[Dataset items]

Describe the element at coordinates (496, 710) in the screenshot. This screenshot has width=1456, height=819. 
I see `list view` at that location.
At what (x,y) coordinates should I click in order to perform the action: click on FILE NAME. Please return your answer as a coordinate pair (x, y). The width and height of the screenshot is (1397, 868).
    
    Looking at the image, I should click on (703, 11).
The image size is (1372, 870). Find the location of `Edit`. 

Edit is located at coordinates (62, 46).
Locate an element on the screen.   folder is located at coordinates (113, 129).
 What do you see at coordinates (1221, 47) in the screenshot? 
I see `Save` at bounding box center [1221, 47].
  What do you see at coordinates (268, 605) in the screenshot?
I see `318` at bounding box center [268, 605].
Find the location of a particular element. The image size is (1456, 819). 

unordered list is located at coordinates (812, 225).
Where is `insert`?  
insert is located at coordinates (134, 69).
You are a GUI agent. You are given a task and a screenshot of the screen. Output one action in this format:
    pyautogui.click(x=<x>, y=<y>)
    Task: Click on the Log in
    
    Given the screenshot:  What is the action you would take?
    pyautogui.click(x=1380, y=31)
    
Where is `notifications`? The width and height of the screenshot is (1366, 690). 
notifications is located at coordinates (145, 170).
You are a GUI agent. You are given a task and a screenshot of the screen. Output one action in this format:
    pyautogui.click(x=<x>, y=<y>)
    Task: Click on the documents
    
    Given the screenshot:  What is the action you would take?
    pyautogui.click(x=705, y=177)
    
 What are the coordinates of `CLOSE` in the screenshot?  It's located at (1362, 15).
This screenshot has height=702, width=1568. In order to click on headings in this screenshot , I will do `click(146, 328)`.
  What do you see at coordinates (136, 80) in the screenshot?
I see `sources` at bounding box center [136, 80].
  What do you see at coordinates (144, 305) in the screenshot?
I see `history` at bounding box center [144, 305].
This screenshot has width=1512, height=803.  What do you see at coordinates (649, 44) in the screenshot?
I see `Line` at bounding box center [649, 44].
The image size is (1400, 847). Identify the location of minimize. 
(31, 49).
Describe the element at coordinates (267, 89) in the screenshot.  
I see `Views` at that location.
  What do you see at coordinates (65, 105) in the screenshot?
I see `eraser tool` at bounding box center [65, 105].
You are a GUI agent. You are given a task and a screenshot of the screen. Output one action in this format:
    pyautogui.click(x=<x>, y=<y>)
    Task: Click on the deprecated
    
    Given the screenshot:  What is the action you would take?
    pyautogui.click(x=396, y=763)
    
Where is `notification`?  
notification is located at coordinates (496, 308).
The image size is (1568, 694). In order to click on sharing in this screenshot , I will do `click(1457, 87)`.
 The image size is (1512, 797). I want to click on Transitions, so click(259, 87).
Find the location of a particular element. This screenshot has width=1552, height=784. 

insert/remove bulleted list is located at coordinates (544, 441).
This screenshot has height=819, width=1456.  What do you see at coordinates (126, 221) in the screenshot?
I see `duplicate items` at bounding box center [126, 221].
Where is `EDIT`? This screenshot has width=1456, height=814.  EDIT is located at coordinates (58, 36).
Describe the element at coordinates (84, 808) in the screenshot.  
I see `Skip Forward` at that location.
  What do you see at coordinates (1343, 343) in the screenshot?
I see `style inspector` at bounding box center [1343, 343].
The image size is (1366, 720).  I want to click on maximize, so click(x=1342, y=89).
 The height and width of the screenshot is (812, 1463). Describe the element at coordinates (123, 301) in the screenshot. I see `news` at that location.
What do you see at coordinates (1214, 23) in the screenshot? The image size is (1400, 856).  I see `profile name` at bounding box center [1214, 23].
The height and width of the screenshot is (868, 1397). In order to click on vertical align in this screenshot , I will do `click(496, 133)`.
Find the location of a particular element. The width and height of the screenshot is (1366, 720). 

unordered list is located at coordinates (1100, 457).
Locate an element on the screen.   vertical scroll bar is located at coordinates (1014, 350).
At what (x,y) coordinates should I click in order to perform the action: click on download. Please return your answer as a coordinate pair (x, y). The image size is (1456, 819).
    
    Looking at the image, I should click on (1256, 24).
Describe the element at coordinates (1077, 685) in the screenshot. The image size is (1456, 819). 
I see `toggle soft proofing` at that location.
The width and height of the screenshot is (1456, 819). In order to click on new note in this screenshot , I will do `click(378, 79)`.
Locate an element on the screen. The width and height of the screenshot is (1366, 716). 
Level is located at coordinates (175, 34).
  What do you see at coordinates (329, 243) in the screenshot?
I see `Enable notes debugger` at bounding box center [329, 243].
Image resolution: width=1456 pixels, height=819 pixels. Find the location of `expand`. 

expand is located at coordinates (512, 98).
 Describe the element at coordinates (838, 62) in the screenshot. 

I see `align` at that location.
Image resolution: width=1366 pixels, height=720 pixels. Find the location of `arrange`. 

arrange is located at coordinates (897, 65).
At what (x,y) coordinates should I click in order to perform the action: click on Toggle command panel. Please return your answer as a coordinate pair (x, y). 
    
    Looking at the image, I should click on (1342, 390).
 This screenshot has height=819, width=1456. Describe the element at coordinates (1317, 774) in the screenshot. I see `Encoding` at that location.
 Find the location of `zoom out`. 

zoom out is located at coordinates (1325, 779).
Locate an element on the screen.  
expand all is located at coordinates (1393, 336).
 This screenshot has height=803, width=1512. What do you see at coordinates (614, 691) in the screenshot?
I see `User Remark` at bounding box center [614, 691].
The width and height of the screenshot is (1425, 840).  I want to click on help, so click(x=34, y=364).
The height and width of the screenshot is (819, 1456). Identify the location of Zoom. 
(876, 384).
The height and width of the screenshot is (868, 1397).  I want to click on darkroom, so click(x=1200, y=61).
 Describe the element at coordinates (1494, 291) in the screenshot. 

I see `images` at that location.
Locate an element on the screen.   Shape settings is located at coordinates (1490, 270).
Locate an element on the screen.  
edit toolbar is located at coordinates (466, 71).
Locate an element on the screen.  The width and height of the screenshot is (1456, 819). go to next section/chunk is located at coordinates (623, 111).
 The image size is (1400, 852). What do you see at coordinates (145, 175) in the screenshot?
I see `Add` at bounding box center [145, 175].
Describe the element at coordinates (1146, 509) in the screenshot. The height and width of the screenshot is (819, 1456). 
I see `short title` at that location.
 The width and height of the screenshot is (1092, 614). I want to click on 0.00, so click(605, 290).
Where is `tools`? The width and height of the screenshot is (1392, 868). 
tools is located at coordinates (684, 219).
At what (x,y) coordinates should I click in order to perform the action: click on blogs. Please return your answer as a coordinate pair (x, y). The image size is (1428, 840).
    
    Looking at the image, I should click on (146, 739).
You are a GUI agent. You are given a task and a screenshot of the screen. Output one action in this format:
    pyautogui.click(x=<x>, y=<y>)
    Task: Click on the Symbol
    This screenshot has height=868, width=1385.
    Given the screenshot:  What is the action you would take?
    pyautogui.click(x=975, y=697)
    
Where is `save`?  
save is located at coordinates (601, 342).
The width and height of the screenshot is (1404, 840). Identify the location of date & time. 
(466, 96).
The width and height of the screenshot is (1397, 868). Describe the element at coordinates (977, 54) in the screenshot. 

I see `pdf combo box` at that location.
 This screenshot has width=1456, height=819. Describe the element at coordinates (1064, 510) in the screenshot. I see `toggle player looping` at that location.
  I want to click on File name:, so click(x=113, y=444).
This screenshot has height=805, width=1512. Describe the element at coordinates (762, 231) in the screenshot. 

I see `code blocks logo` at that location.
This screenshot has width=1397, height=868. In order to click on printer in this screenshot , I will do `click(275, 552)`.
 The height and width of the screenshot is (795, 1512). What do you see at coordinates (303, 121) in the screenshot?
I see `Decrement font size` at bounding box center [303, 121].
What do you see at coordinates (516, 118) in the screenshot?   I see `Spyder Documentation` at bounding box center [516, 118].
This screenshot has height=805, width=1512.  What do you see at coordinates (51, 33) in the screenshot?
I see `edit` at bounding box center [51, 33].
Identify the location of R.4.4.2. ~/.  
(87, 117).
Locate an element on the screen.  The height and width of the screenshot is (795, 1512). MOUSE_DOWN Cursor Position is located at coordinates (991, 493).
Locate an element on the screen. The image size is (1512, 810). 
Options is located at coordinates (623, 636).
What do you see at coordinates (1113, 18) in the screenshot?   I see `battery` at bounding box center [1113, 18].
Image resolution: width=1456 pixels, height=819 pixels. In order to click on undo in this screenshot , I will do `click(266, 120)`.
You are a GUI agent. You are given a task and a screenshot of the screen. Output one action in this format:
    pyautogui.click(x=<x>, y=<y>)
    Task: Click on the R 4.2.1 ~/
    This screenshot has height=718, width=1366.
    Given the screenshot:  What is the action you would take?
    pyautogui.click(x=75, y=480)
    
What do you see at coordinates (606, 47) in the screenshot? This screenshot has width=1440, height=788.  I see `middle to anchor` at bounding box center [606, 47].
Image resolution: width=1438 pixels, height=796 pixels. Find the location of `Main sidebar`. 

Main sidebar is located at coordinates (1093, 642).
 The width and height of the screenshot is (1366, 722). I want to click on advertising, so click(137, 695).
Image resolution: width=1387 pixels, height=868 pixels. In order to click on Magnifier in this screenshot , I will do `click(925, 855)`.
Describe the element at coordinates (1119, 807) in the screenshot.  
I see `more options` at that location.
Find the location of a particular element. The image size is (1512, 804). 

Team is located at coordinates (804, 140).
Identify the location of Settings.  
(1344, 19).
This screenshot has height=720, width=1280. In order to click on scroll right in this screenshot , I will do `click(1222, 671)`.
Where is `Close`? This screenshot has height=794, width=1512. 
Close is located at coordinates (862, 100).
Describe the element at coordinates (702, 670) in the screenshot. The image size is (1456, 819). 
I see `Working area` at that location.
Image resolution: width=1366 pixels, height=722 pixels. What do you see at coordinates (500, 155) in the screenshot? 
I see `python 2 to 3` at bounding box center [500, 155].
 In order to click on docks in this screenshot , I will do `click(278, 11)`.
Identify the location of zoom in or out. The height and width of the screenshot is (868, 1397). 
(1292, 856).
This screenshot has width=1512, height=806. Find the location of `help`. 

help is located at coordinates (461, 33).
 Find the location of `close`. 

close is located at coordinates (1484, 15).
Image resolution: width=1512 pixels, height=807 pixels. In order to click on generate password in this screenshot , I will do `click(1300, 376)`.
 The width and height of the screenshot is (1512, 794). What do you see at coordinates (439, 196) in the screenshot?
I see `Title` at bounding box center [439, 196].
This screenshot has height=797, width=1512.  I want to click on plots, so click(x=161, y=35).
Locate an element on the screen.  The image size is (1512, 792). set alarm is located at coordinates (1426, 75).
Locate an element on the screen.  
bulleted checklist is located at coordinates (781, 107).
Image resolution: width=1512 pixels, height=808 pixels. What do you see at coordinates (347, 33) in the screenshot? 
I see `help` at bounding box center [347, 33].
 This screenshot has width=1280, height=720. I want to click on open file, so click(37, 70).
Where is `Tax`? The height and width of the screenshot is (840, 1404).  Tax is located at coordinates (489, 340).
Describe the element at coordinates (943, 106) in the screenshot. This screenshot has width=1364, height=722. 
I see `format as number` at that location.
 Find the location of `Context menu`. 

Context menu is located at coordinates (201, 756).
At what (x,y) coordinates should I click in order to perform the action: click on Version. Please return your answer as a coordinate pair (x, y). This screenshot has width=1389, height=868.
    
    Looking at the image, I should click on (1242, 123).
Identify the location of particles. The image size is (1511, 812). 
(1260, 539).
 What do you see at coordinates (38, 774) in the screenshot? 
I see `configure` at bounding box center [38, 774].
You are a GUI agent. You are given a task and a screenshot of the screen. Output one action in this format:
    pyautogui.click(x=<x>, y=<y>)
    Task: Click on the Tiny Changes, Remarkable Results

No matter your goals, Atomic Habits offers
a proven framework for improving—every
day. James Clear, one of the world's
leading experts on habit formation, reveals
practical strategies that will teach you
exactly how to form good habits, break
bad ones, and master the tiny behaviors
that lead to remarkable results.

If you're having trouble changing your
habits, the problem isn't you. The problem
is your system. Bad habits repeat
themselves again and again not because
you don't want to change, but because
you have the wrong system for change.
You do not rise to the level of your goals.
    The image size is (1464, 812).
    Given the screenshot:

#### [Task prompt]
Copy out the lines above word for word, starting at the line that contains "What do you see at coordinates (65, 105)" and ending at the line that contains "insert/remove bulleted list", with both of those lines included.

#### [In response]
  What do you see at coordinates (65, 105) in the screenshot?
I see `eraser tool` at bounding box center [65, 105].
You are a GUI agent. You are given a task and a screenshot of the screen. Output one action in this format:
    pyautogui.click(x=<x>, y=<y>)
    Task: Click on the deprecated
    
    Given the screenshot:  What is the action you would take?
    pyautogui.click(x=396, y=763)
    
Where is `notification`?  
notification is located at coordinates (496, 308).
The image size is (1568, 694). In order to click on sharing in this screenshot , I will do `click(1457, 87)`.
 The image size is (1512, 797). I want to click on Transitions, so click(259, 87).
Find the location of a particular element. This screenshot has width=1552, height=784. 

insert/remove bulleted list is located at coordinates (544, 441).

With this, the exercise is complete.